PROBLEM REQUIREMENTS:
From the data below, copy exactly the lines that lie between the one holding "Click the Romania flag icon" and the one holding "This screenshot has height=872, width=1200.", including both, and nothing more.

TASK DATA:
___

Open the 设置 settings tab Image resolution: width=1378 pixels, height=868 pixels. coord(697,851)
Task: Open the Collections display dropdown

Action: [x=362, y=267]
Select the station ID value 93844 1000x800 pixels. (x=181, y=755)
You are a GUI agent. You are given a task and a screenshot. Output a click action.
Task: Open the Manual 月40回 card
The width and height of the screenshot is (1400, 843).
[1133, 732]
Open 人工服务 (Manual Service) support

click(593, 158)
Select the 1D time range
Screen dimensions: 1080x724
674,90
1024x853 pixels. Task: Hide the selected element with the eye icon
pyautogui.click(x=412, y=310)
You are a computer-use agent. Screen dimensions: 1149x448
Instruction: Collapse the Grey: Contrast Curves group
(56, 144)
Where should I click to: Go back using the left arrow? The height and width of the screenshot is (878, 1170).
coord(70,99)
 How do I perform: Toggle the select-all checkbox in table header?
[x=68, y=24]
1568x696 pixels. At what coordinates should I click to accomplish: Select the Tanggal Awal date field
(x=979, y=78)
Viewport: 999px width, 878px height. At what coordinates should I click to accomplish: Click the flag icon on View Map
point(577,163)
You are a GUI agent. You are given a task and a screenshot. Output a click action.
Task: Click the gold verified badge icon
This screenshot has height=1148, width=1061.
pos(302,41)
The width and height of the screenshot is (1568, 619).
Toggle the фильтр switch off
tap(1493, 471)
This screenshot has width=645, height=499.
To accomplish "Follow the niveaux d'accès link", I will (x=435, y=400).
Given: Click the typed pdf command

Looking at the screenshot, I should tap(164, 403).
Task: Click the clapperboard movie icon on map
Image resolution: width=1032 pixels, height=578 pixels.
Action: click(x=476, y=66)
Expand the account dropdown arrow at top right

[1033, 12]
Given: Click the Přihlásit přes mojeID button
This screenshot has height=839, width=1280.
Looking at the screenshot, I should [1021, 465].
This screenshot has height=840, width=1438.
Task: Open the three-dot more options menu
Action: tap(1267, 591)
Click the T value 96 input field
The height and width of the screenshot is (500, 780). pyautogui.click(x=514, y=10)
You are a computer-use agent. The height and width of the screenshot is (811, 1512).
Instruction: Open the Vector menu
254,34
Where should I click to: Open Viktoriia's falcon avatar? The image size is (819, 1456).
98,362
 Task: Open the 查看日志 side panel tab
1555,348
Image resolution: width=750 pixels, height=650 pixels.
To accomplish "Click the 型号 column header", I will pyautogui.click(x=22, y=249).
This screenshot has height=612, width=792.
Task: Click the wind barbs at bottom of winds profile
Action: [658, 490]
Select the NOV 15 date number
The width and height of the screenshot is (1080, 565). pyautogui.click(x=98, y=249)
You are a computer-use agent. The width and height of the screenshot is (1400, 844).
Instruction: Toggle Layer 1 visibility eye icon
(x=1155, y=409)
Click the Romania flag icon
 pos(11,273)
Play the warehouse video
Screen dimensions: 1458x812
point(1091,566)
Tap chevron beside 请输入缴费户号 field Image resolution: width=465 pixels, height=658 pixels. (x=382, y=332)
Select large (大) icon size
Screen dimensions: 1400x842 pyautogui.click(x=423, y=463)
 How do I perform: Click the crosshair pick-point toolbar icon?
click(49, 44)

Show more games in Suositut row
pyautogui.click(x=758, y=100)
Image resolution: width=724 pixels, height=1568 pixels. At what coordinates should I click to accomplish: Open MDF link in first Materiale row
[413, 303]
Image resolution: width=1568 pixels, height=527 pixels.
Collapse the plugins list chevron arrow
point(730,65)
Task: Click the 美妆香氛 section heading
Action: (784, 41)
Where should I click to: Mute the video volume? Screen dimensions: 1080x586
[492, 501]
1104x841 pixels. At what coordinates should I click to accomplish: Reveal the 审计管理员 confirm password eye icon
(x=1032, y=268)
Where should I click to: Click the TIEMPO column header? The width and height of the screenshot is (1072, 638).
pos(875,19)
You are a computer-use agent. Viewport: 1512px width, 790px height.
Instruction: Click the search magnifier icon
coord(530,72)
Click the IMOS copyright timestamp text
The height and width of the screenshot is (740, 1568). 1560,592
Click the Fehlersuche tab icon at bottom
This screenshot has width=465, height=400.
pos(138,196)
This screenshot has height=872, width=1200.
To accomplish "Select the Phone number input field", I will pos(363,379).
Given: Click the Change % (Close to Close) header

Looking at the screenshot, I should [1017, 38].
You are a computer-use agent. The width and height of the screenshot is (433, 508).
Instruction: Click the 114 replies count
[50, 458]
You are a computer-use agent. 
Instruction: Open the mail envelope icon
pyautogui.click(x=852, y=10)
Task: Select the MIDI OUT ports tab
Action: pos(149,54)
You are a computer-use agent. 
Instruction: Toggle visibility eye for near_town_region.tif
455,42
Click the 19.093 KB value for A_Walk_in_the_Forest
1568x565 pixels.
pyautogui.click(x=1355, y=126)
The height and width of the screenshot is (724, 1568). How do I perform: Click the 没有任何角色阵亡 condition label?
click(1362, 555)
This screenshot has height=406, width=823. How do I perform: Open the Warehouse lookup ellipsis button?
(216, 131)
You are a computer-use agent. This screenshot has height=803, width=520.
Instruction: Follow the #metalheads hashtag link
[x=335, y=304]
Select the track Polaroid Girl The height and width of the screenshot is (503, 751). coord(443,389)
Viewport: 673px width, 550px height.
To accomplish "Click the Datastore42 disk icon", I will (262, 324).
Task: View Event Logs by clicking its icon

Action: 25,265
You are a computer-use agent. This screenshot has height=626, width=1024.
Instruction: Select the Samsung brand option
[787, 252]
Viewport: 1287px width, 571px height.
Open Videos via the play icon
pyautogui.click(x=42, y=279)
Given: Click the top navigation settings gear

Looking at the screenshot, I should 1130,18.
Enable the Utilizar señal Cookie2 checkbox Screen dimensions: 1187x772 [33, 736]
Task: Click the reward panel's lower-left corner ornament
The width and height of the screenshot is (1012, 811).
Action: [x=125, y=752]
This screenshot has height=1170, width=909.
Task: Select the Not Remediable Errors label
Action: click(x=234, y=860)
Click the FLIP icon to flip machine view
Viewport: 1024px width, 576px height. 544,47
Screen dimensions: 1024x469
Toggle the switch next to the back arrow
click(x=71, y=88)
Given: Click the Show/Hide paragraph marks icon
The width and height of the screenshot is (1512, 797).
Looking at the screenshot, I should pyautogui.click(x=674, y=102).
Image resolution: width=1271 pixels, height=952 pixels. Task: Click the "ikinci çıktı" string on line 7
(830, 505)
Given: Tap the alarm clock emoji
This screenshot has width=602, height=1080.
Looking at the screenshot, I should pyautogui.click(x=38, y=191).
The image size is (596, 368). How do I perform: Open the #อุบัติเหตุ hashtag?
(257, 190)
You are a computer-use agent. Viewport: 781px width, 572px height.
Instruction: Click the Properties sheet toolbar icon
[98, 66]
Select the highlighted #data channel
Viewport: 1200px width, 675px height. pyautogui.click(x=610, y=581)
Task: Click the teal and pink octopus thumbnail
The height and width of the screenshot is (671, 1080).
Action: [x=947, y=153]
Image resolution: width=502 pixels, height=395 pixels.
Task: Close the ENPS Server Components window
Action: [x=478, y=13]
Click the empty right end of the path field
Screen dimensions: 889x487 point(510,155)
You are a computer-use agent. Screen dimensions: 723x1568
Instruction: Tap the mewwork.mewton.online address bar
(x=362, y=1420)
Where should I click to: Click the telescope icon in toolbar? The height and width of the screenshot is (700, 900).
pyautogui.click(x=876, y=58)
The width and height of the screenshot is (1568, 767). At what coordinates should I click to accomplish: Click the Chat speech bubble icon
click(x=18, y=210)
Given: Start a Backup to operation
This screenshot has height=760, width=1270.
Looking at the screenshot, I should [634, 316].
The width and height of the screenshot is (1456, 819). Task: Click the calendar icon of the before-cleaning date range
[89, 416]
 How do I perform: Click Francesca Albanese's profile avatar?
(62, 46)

___

FINISHED EXERCISE:
Click the Romania flag icon
 pos(11,273)
Play the warehouse video
Screen dimensions: 1458x812
point(1091,566)
Tap chevron beside 请输入缴费户号 field Image resolution: width=465 pixels, height=658 pixels. (x=382, y=332)
Select large (大) icon size
Screen dimensions: 1400x842 pyautogui.click(x=423, y=463)
 How do I perform: Click the crosshair pick-point toolbar icon?
click(49, 44)

Show more games in Suositut row
pyautogui.click(x=758, y=100)
Image resolution: width=724 pixels, height=1568 pixels. At what coordinates should I click to accomplish: Open MDF link in first Materiale row
[413, 303]
Image resolution: width=1568 pixels, height=527 pixels.
Collapse the plugins list chevron arrow
point(730,65)
Task: Click the 美妆香氛 section heading
Action: (784, 41)
Where should I click to: Mute the video volume? Screen dimensions: 1080x586
[492, 501]
1104x841 pixels. At what coordinates should I click to accomplish: Reveal the 审计管理员 confirm password eye icon
(x=1032, y=268)
Where should I click to: Click the TIEMPO column header? The width and height of the screenshot is (1072, 638).
pos(875,19)
You are a computer-use agent. Viewport: 1512px width, 790px height.
Instruction: Click the search magnifier icon
coord(530,72)
Click the IMOS copyright timestamp text
The height and width of the screenshot is (740, 1568). 1560,592
Click the Fehlersuche tab icon at bottom
This screenshot has width=465, height=400.
pos(138,196)
This screenshot has height=872, width=1200.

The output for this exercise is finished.